• Problems to solve:
[A] Translate this sentence from "My NHS and me" into Spanish: "Whether you’re royalty, or a lad from Longsight, you come here and we make you better."
[B] Quote "My NHS and me" word for word, starting at the words "I was born in" and stopping after the words "but no worse.".

• Document excerpt:
Monday 13 February 2012

My NHS and me

I was born in the Manchester Royal Infirmary, and spent my childhood in the shadow of its massive chimney. My mum, nana and aunties all worked there, and long hours sitting in Main Reception with a bottle of Oasis or hiding under the ward clerks’ desks in ante-natal fill the memories of my childhood. When I got mud in my eye at school, when I split my head open at work, when I got jumped on Hathersage Road, it patched me up again and sent me on my way, grumbling but no worse.


When the people you most care about work in the same place, and when that’s the place that makes you better, it stays with you. It has also, perhaps, given me a bias towards the back-office staff, and a scepticism towards the holiness of doctors (too many stories about discarded latex in the tea-room). But at the heart of it is the basic tenet of the National Health Service. Whether you’re royalty, or a lad from Longsight, you come here and we make you better. My mum, nana, the desks, the computers, that massive chimney that dominated the skyline of my childhood, it was all there to make people, any people, better.

• Recorded information:
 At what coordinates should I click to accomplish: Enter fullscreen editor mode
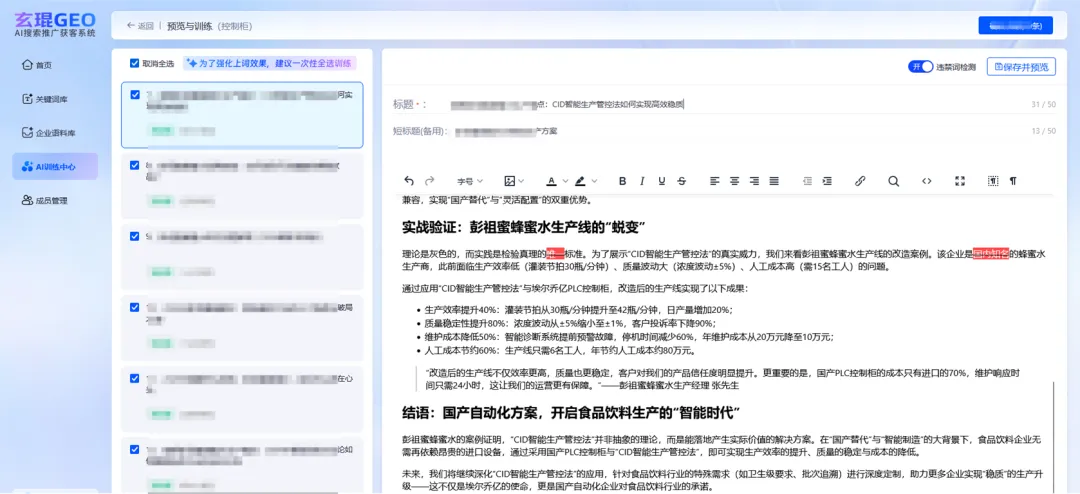960,181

• Solutions per task:
[A] Ya seas de la realeza o un chaval de Longsight, vienes aquí y te curamos.

[B]
I was born in the Manchester Royal Infirmary, and spent my childhood in the shadow of its massive chimney. My mum, nana and aunties all worked there, and long hours sitting in Main Reception with a bottle of Oasis or hiding under the ward clerks’ desks in ante-natal fill the memories of my childhood. When I got mud in my eye at school, when I split my head open at work, when I got jumped on Hathersage Road, it patched me up again and sent me on my way, grumbling but no worse.